[To do] Leave out the pictures, and quote exactly the lines running from the one with "You are a GUI" through the last line of the entries below.

[Records for the exercise]

[Start of section]

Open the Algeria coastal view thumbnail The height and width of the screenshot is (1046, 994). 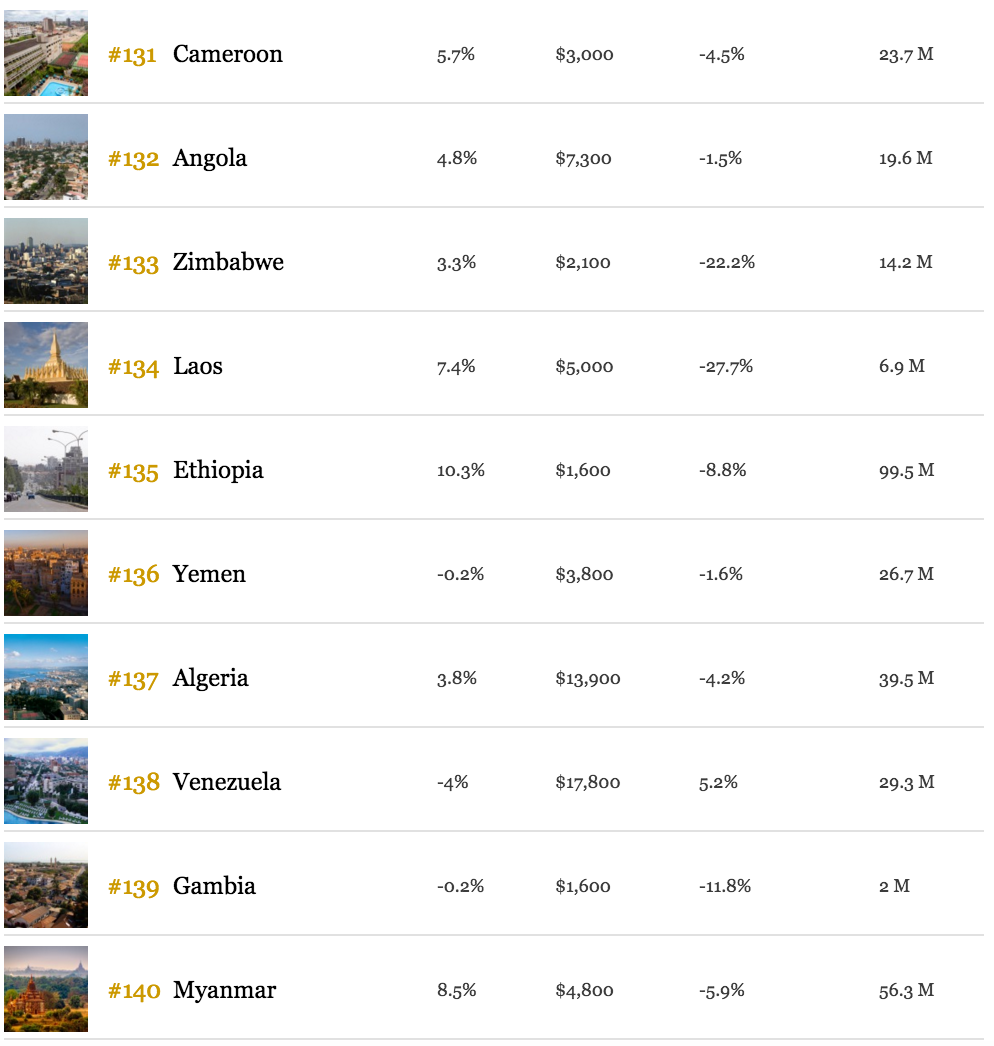pos(46,677)
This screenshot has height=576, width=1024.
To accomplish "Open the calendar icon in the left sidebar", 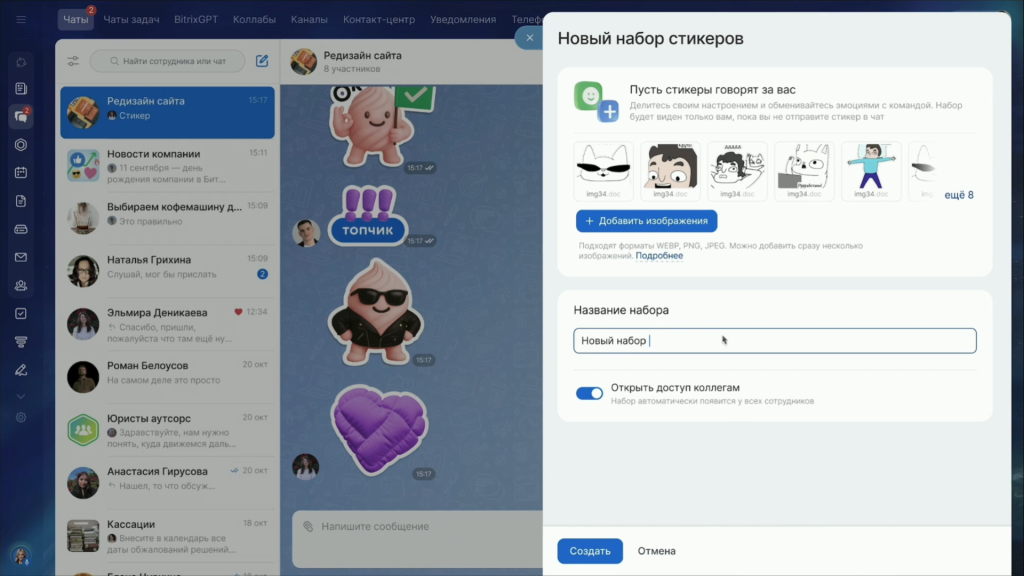I will tap(21, 172).
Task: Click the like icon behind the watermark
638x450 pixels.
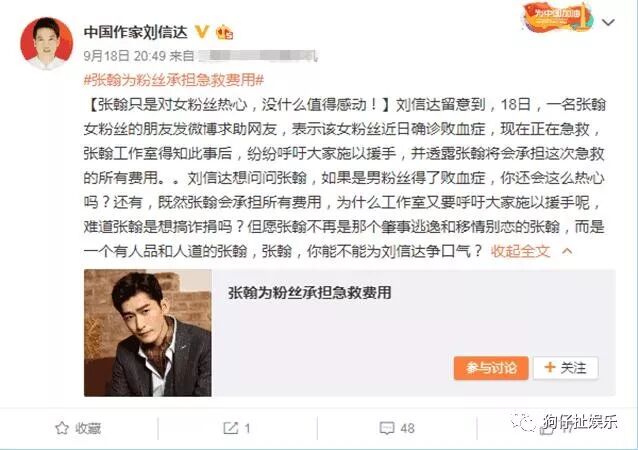Action: click(546, 429)
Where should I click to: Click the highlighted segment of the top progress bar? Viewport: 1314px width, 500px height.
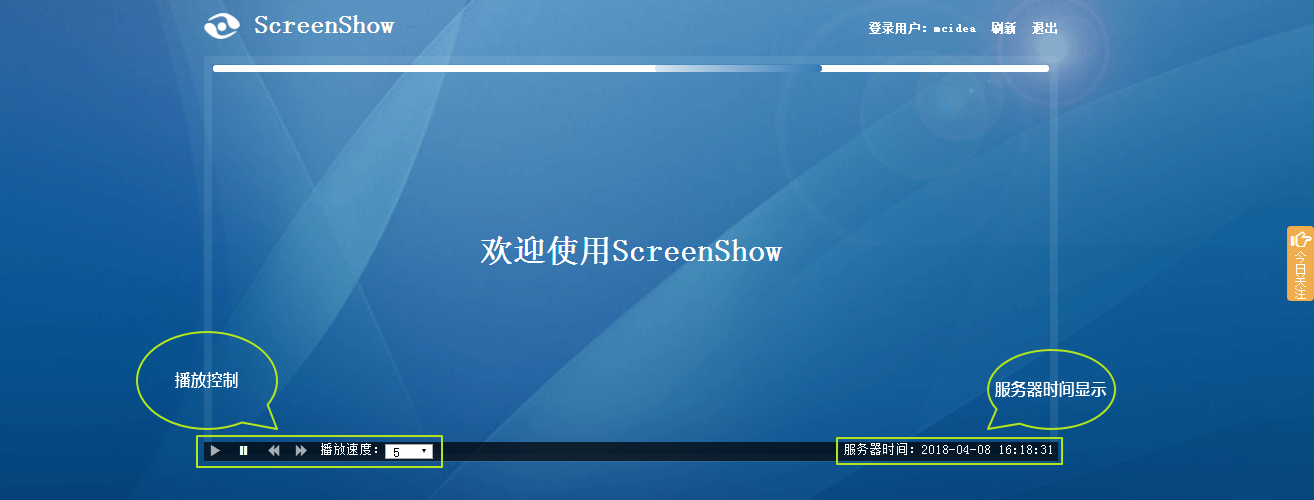tap(738, 69)
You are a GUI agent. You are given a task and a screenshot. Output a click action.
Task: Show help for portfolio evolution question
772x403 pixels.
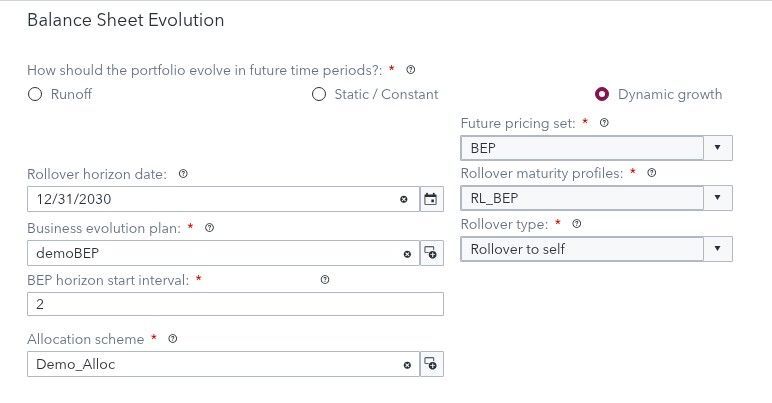point(411,70)
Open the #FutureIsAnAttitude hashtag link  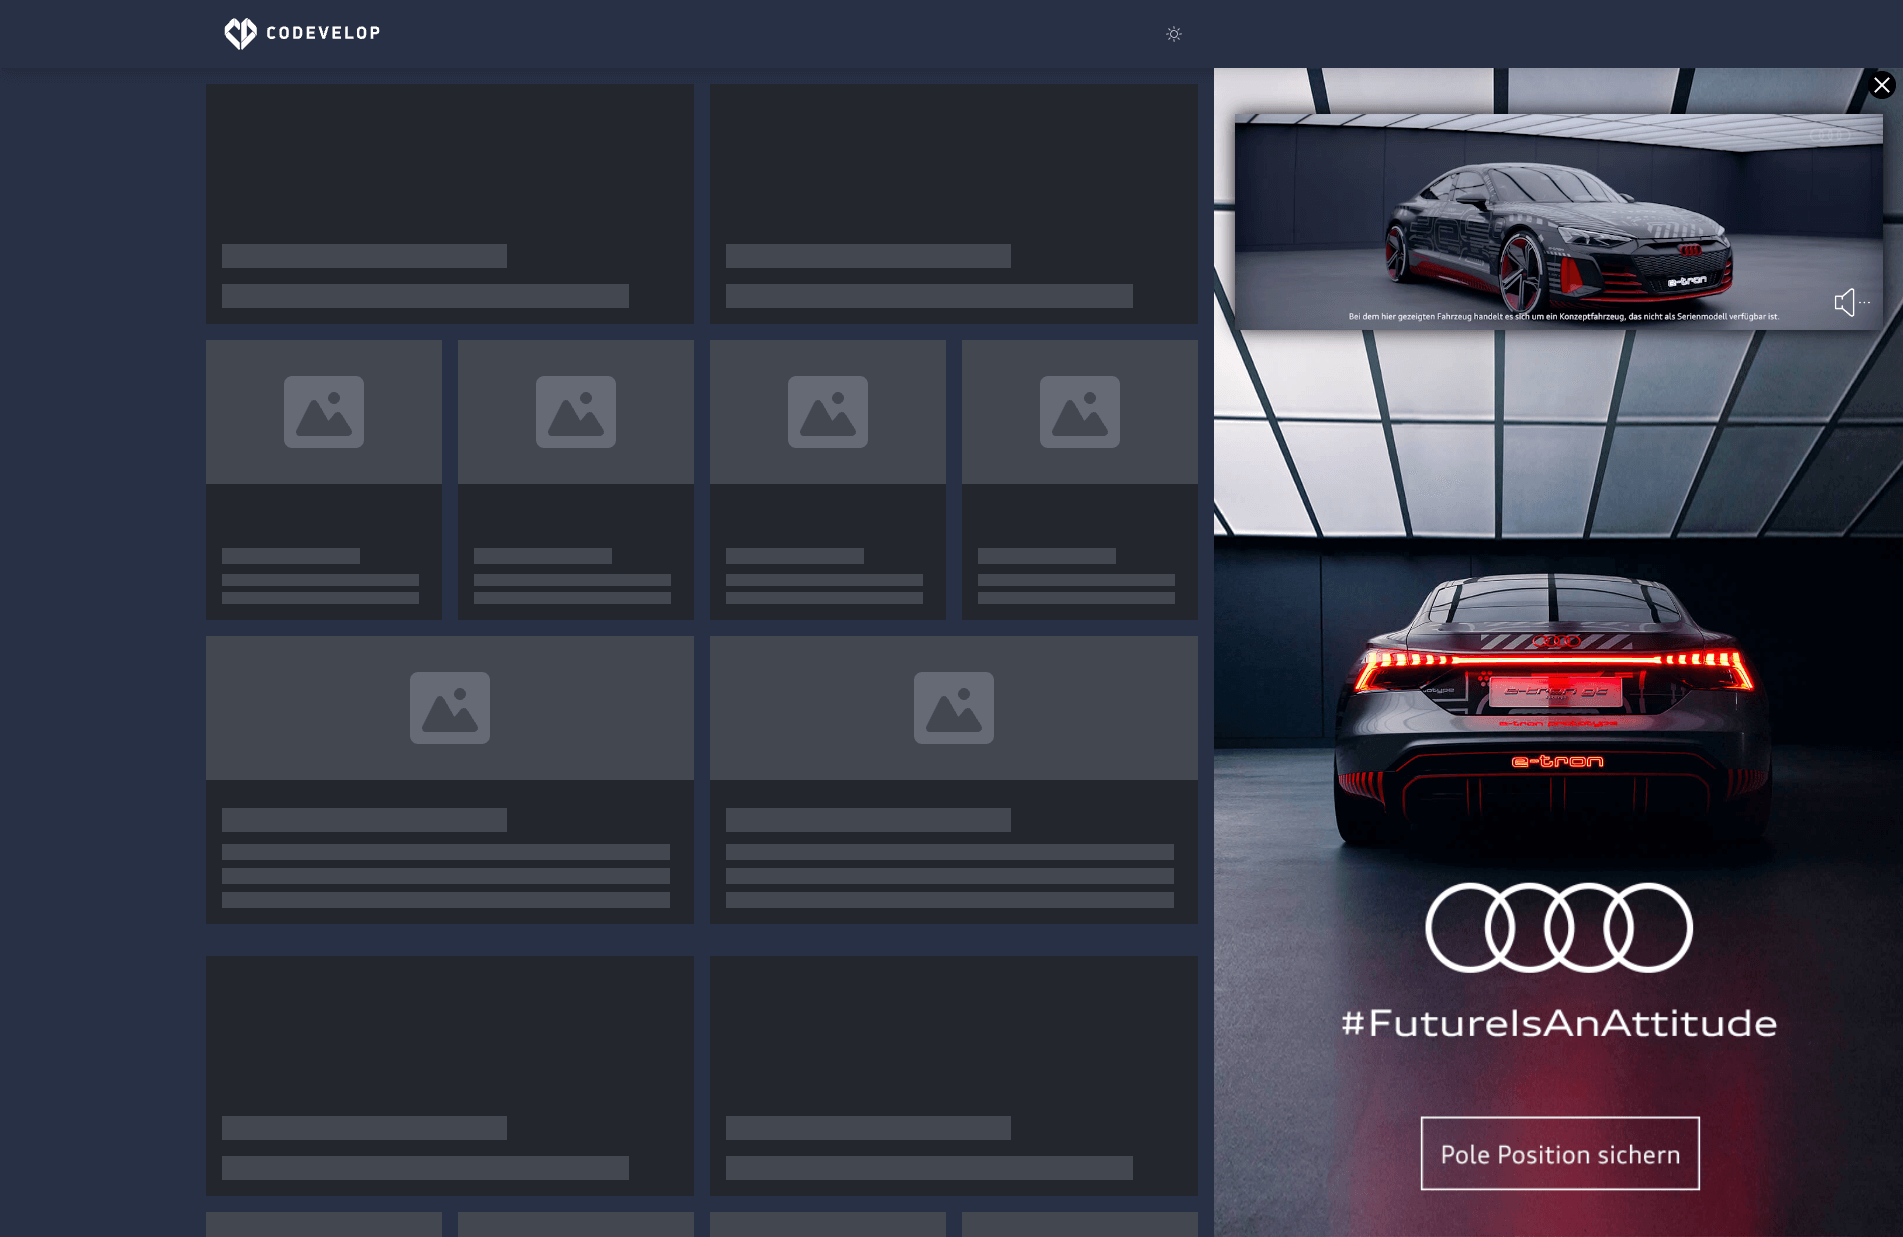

[End of section]

[Response area]
You are a GUI agent. You are given a task and a screenshot. Output a click action.
Task: Show help for portfolio evolution question
772x403 pixels.
point(411,70)
Open the #FutureIsAnAttitude hashtag link  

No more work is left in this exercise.